** Opening EXTRACTED DATA block **
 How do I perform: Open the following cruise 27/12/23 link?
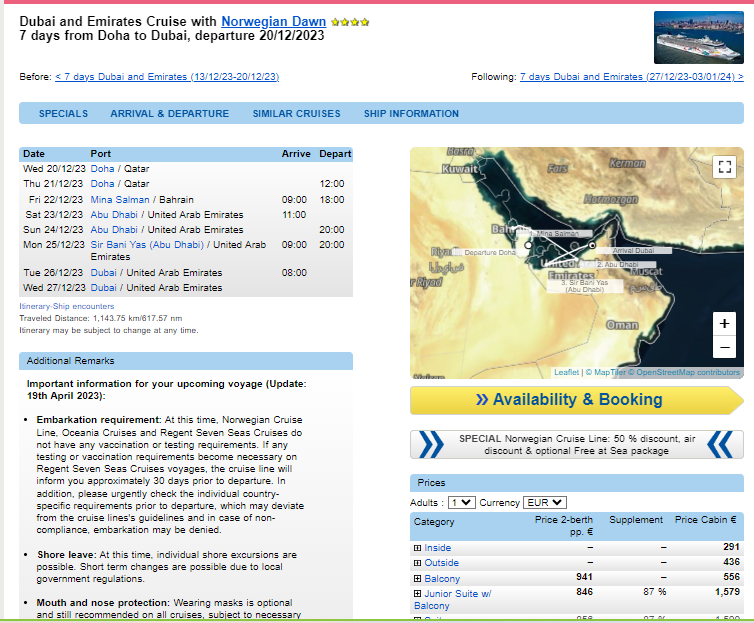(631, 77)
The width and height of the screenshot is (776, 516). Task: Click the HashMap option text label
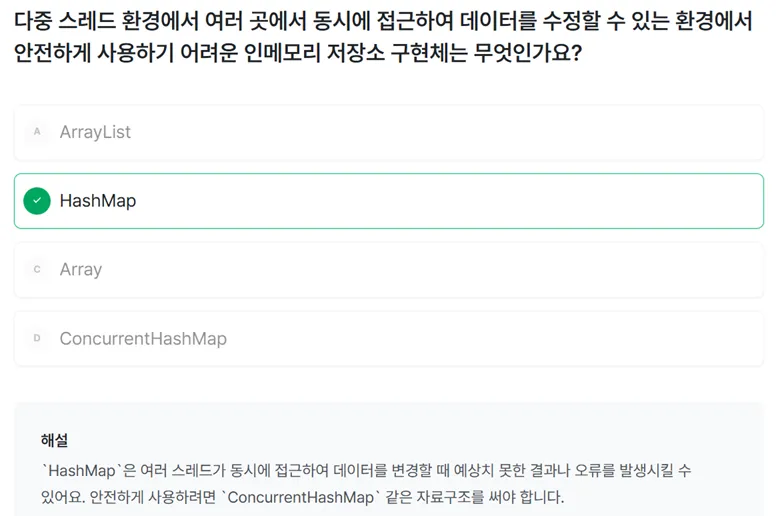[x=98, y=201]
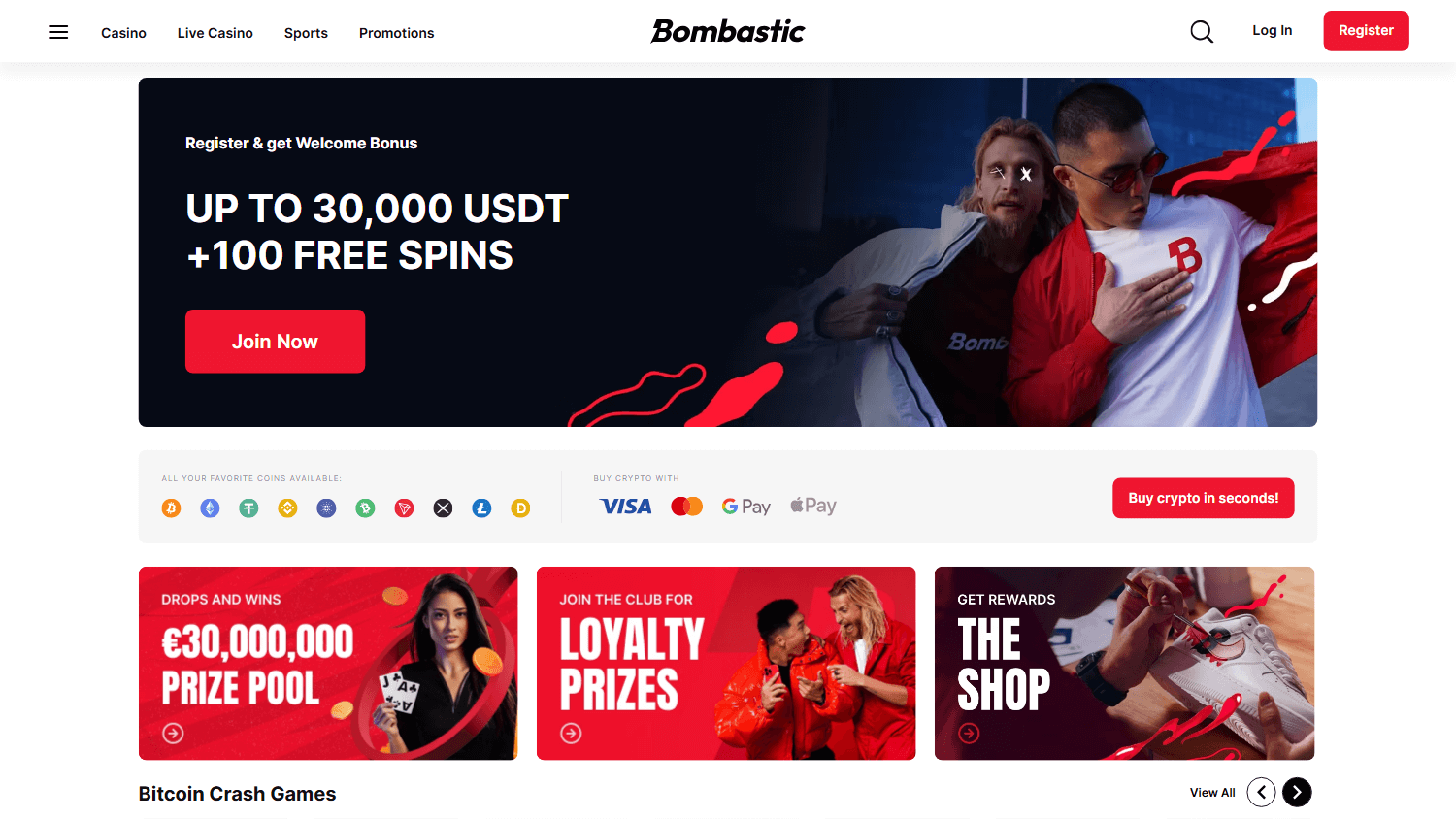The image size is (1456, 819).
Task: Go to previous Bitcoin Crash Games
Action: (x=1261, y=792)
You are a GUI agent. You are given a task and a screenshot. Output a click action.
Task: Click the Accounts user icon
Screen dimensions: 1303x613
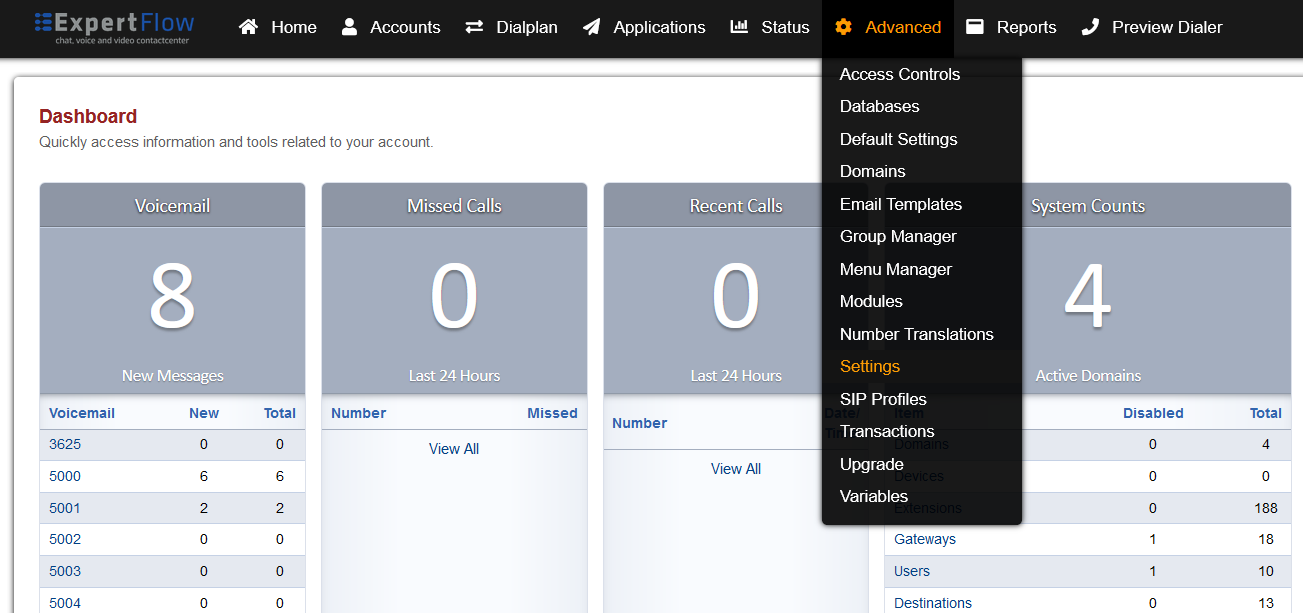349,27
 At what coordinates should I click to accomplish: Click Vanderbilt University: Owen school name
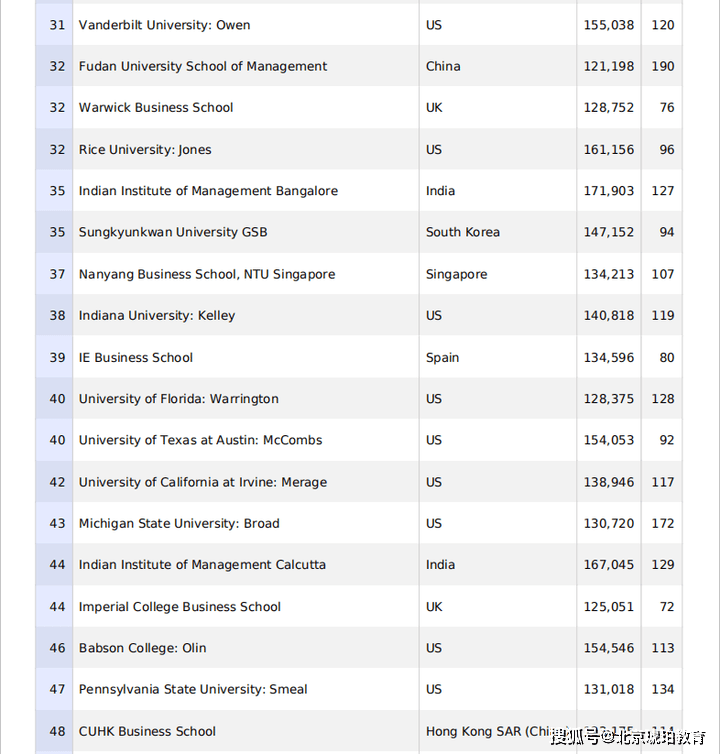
** Closing EXTRACTED DATA block **
DESCRIPTION OF THE TASK: Please restate each entry exactly, but drop any picture it holds.

TASK SOLUTION:
 How do I perform: Open the following cruise 27/12/23 link?
(631, 77)
The width and height of the screenshot is (776, 516). Task: Click the HashMap option text label
[x=98, y=201]
The image size is (1456, 819).
Task: Go to previous Bitcoin Crash Games
Action: (x=1261, y=792)
You are a GUI agent. You are given a task and a screenshot. Output a click action.
Task: Click the Accounts user icon
Screen dimensions: 1303x613
349,27
 At what coordinates should I click to accomplish: Click Vanderbilt University: Owen school name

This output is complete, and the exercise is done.